# [TASK STATEMENT]
From the line that contains "[Pencarian] (984, 27)" down to the last line of the data below, transcribe every line exactly.

*** Opening INFORMATION SUPPLIED ***

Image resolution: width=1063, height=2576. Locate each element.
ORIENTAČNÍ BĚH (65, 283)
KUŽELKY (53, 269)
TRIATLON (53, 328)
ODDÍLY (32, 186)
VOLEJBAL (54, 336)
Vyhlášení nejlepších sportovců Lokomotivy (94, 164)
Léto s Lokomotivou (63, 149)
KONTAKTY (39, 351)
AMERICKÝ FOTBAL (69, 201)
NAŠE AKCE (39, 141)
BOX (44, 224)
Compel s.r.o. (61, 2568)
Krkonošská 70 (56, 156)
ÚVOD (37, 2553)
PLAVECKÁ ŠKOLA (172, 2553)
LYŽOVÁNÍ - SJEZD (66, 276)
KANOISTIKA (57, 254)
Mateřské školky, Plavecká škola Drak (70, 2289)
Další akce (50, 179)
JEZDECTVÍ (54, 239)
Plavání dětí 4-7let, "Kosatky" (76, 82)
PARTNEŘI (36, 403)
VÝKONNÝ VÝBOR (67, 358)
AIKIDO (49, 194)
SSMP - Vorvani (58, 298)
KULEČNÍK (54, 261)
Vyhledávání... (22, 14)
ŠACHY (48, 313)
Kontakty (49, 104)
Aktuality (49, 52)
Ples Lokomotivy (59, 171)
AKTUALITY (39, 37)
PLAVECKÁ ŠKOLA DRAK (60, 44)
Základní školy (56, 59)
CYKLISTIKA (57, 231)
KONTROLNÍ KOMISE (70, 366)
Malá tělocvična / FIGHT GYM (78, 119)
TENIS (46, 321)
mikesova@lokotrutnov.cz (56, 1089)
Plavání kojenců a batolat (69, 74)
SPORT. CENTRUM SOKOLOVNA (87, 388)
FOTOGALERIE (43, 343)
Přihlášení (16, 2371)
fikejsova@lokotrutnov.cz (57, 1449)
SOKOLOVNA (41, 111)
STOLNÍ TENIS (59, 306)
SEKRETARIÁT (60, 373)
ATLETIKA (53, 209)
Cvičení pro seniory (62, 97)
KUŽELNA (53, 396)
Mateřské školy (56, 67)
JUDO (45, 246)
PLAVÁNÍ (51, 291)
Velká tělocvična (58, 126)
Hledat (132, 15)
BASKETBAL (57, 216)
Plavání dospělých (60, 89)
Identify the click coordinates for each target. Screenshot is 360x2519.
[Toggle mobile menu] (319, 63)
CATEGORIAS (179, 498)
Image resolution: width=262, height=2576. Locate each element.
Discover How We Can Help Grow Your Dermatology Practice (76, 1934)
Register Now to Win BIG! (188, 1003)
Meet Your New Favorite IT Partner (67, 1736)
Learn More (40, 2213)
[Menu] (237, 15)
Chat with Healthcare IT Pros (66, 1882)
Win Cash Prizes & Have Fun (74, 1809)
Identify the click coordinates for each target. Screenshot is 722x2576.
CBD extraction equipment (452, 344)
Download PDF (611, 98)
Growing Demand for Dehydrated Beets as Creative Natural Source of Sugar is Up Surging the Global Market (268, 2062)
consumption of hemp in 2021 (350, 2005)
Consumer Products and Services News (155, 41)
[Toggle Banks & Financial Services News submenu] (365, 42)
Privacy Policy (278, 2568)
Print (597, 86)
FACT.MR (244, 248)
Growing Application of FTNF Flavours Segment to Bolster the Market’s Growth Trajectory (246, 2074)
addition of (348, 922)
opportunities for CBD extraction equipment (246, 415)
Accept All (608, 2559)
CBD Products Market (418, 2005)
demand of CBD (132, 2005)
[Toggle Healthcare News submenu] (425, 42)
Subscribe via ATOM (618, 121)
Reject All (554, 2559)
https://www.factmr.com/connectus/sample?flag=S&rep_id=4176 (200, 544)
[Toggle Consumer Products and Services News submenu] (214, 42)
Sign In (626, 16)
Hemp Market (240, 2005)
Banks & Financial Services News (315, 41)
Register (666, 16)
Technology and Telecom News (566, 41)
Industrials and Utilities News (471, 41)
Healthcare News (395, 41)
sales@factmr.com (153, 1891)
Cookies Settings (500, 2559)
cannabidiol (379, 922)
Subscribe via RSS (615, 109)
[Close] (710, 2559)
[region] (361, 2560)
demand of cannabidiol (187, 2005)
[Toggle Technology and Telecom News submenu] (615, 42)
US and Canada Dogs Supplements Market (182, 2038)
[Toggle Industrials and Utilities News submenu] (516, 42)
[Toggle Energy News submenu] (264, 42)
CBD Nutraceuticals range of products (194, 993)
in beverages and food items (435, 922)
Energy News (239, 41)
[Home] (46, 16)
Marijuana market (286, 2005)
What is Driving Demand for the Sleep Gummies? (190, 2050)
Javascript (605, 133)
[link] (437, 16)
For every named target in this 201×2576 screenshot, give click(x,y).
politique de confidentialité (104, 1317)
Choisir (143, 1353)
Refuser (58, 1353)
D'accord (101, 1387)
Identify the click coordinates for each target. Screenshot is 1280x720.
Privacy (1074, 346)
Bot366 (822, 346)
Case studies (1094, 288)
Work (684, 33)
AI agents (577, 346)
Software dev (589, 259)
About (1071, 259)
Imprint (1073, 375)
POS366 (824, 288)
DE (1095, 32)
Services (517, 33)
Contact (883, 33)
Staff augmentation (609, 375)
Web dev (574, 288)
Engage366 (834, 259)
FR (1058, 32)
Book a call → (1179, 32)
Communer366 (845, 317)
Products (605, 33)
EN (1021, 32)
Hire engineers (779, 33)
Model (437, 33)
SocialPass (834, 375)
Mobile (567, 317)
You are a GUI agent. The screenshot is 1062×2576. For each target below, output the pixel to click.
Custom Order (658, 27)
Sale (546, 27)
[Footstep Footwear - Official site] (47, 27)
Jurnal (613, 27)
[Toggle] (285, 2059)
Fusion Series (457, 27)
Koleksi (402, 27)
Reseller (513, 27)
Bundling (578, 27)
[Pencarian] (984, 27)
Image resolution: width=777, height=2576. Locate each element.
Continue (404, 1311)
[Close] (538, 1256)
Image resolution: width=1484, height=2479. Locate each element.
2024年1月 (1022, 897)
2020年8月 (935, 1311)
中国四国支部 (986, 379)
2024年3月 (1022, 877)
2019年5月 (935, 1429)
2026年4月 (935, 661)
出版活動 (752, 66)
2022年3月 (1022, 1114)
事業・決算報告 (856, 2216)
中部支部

*** Closing INFORMATION SUPPLIED ***

# [ANSWER TO THE PROBLEM]
[Pencarian] (984, 27)
Image resolution: width=777, height=2576. Locate each element.
Continue (404, 1311)
[Close] (538, 1256)
Image resolution: width=1484, height=2479. Locate each element.
2024年1月 (1022, 897)
2020年8月 (935, 1311)
中国四国支部 (986, 379)
2024年3月 (1022, 877)
2019年5月 (935, 1429)
2026年4月 (935, 661)
出版活動 (752, 66)
2022年3月 (1022, 1114)
事業・決算報告 (856, 2216)
中部支部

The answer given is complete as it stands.